We are doing no honour to our obligations as a nation under the United Nations Convention against Corruption (UNCAC) and the African Union Convention on Prevention and Combating Corruption (AUC).

The serious reader will notice from the Bill before Parliament that the consequential amendments in Clause 78 (1) also remove the offence of corruption from the jurisdiction of the Economic and Organised Crime Office when it states that: “The Economic and Organised Crime Office Act, 2010 (Act 804) is amended in section 74 by the deletion the words “corruption and bribery” in paragraph (a) of the definition of serious offence.” Who then will investigate the species of corruption the Government has removed from the Special Prosecutor’s functions by the insertion in Clause 3(4) of the Bill before Parliament? This whole exception is a negation of the President’s fight against all forms of corruption in the body politic by using public office holders and politically exposed persons as an example. Will somebody call the President’s attention to read Clause 3 of the Bill before Parliament and confirm whether he endorsed the exception in sub-clause 4 for submission to Parliament? The retention of sub-clause 4 of Clause 3 of the Bill makes it unnecessary to enact any Office of the Special Prosecutor Bill into law.

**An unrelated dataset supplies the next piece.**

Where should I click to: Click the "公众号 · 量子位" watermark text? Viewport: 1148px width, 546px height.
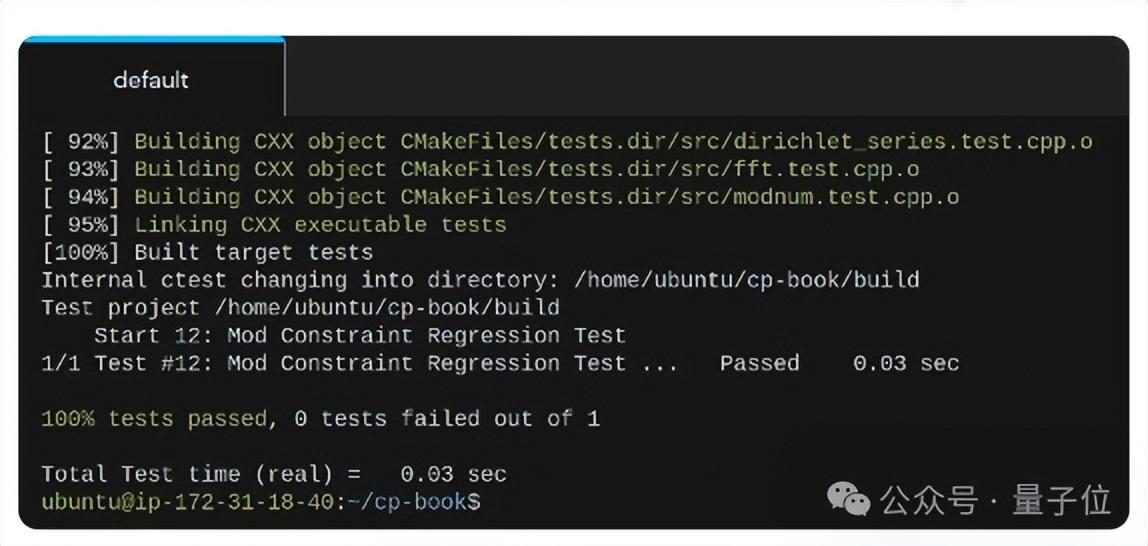[995, 499]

I have no doubt that the insertion of Clause 3(4) that negates the whole Bill before Parliament was done to enable those proponents to harvest their shameless perceived share of the proceeds of corruption that dishonest appointees criminally exploit in public office. These may be men and women who might have wormed their way into public office by deceiving the President about their credentials of integrity and honour to render loyal service to him and the Republic of Ghana.

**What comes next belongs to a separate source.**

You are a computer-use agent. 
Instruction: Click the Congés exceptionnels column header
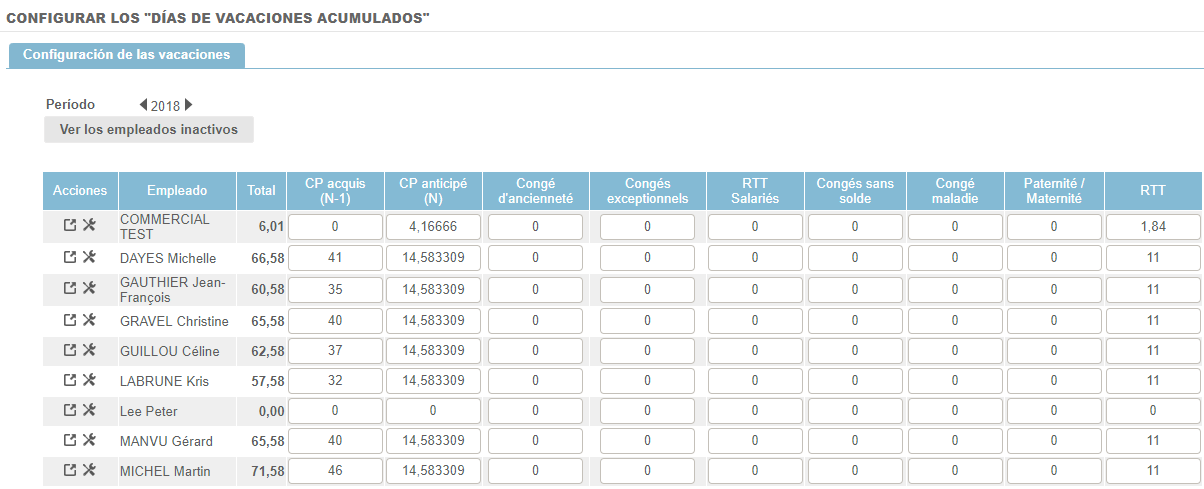647,191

The insertion of Clause 3(4) in the Bill should therefore be a wake-up call for the President to watch his incorruptible appointees, because as the saying goes, it is not all that glitters which is gold. I am of the strong conviction that the attempt to pull a fast one on Ghanaians by the insertion of Clause 3(4) into the Bill to negate the fight against corruption is the work of a strong and powerful cabal within the government because they even succeeded in ensuring that the memorandum to the Bill was silent on this important insertion so that it will not catch the eye of the casual Ghanaian reading public. Bribery and corruption is bribery and corruption.

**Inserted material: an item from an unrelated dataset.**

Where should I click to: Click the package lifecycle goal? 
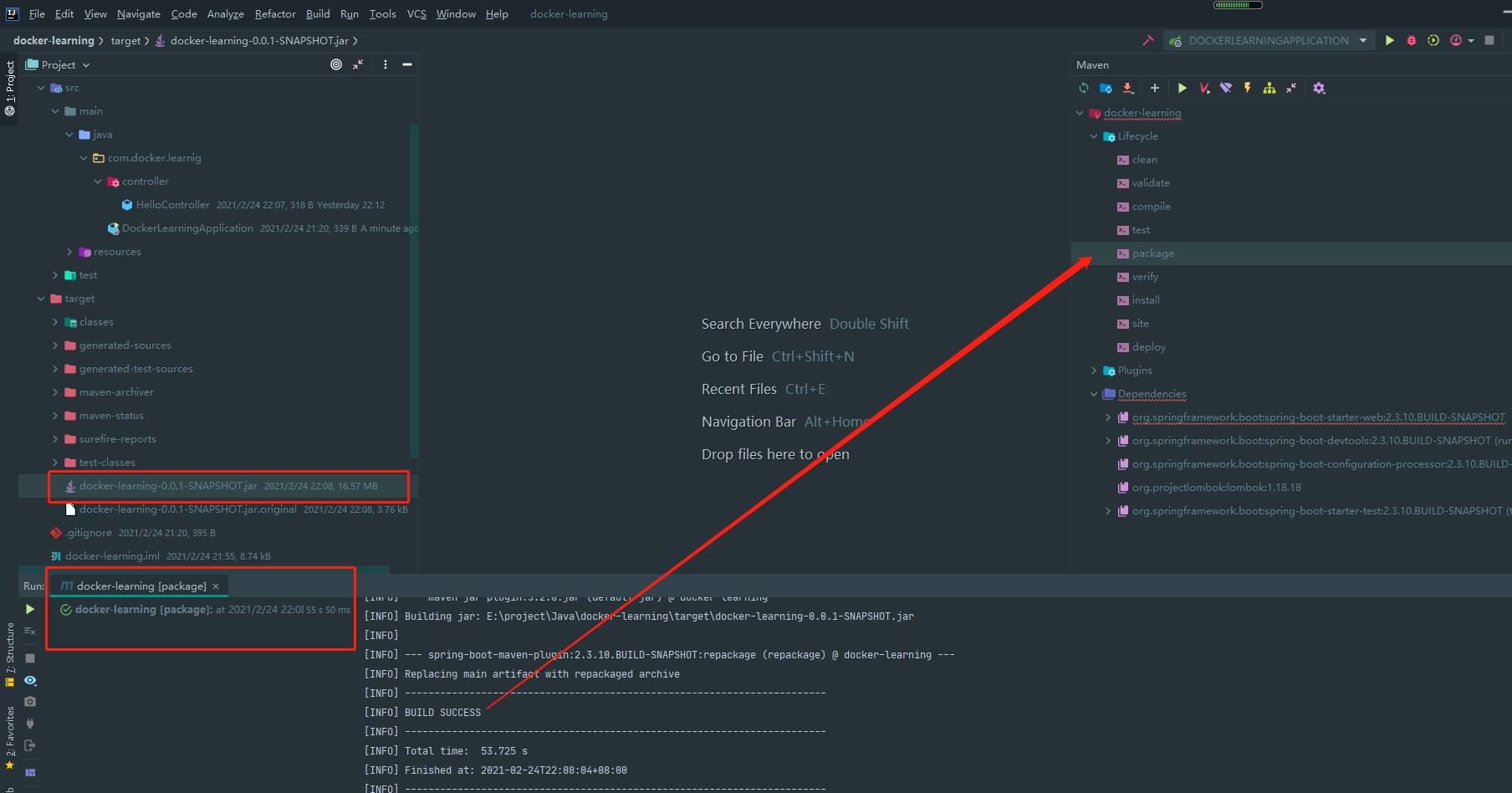(1152, 253)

We cannot justify any form of corruption. The 1992 Constitution did not make any exception when it prohibited corruption and enjoined every citizen to fight corruption. The exceptions in Clause 3(4) of the Bill are consequently unconstitutional.

Somebody should have known or realized that those insertions would embarrass the President in the promises he made to Ghanaians to fight corruption and prevented their insertion in the Bill."

End of culled public statement on the Office of the Special Public Prosecutor Bill, 2017, laid before Parliament and later withdrawn, which was  issued recently by Hon. Martin Amidu.